TASK REQUIREMENTS: Print the line containing "Task: Click the dots icon beside Job Title" and all lines after it to the end of the records below, exactly as written. No pictures.

Dataset entries:
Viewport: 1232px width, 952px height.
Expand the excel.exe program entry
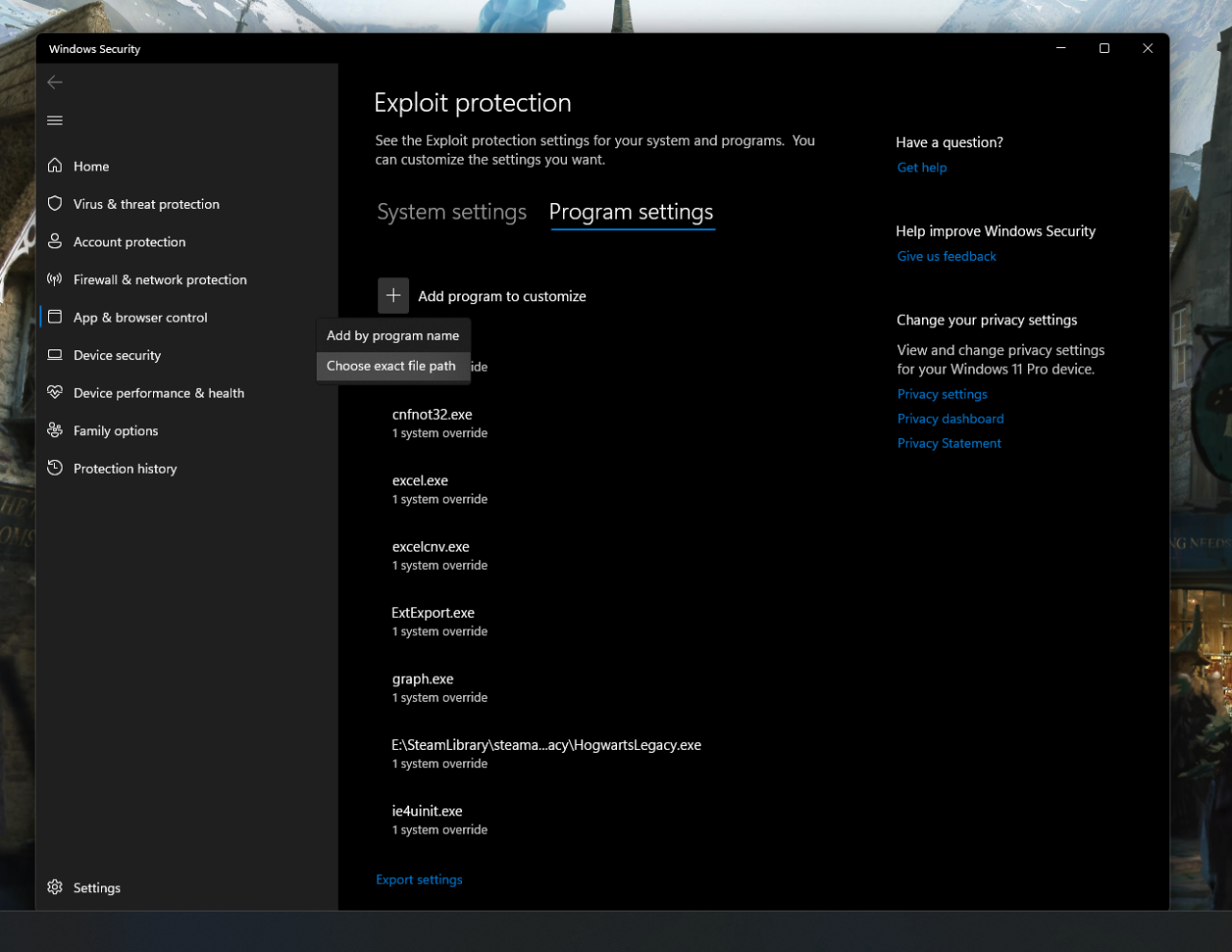(x=421, y=488)
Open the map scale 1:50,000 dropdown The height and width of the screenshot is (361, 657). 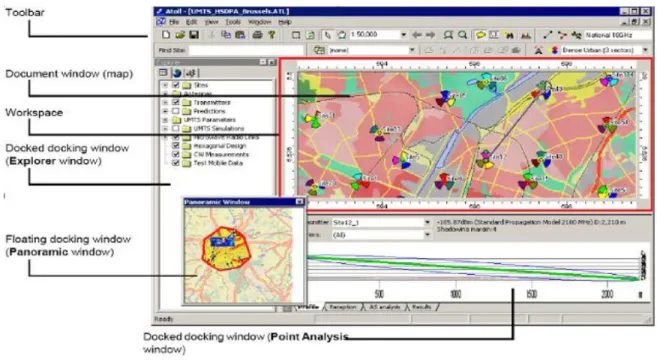tap(404, 35)
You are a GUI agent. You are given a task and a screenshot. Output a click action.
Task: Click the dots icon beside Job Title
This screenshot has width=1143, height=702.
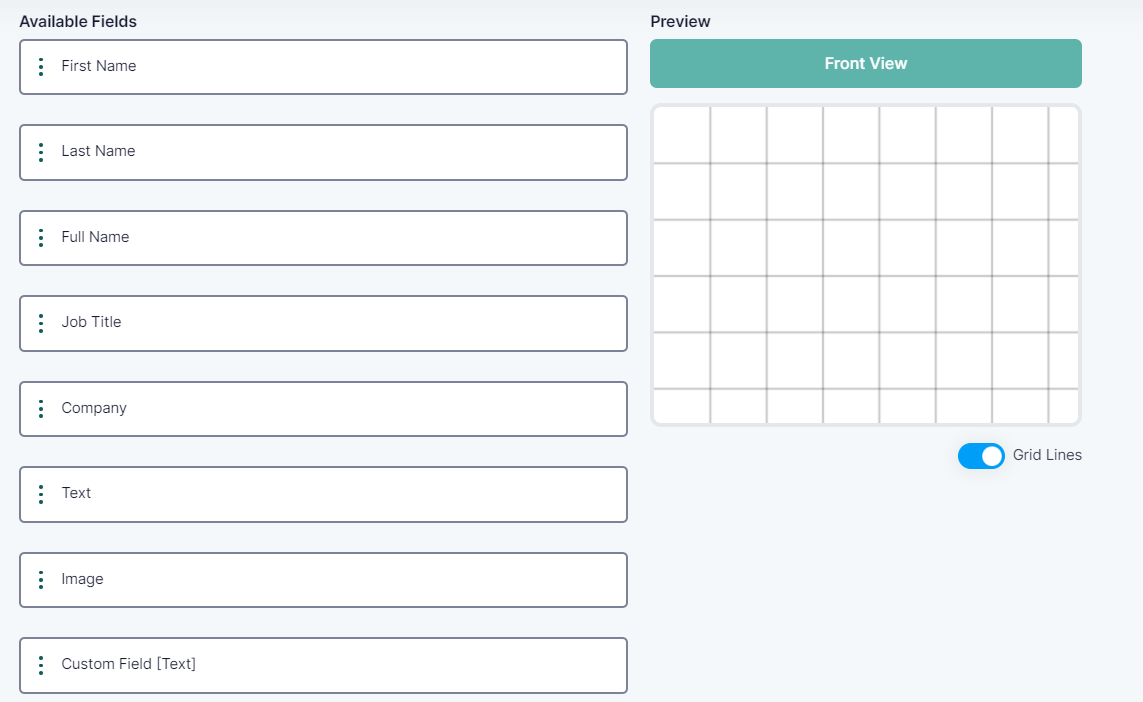(41, 323)
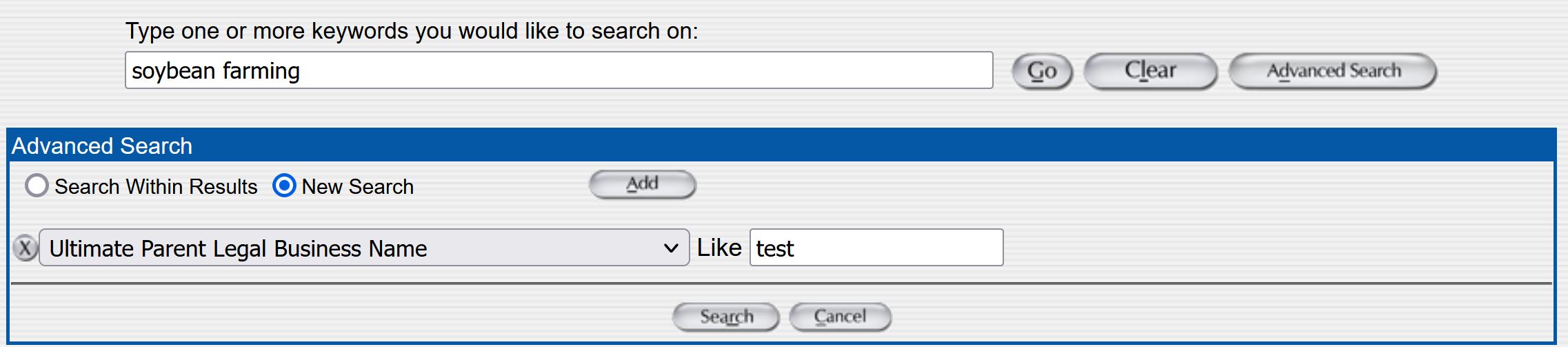Choose the New Search radio option
The width and height of the screenshot is (1568, 347).
click(284, 186)
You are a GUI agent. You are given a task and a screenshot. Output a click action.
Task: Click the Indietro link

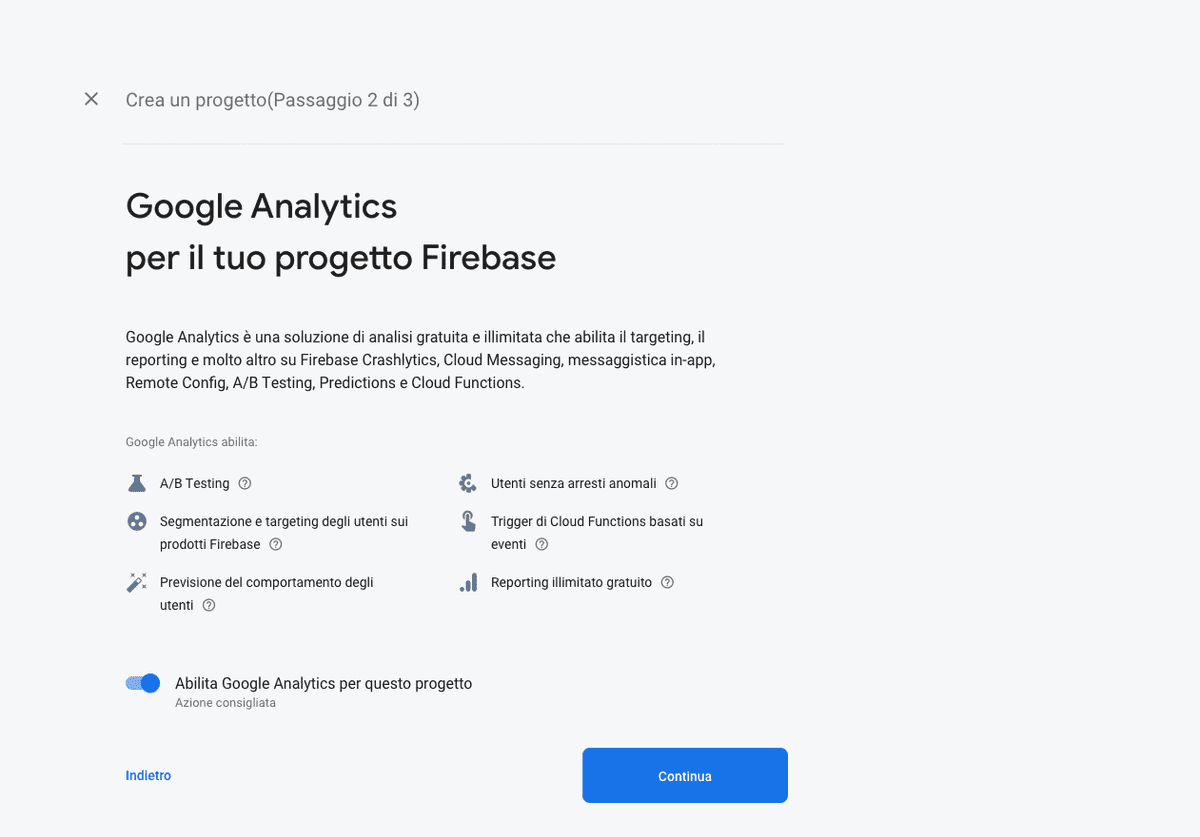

TASK RESULT:
Task: Click the dots icon beside Job Title
This screenshot has width=1143, height=702.
(41, 323)
Choose the New Search radio option
The width and height of the screenshot is (1568, 347).
click(284, 186)
You are a GUI agent. You are given a task and a screenshot. Output a click action.
Task: Click the Indietro link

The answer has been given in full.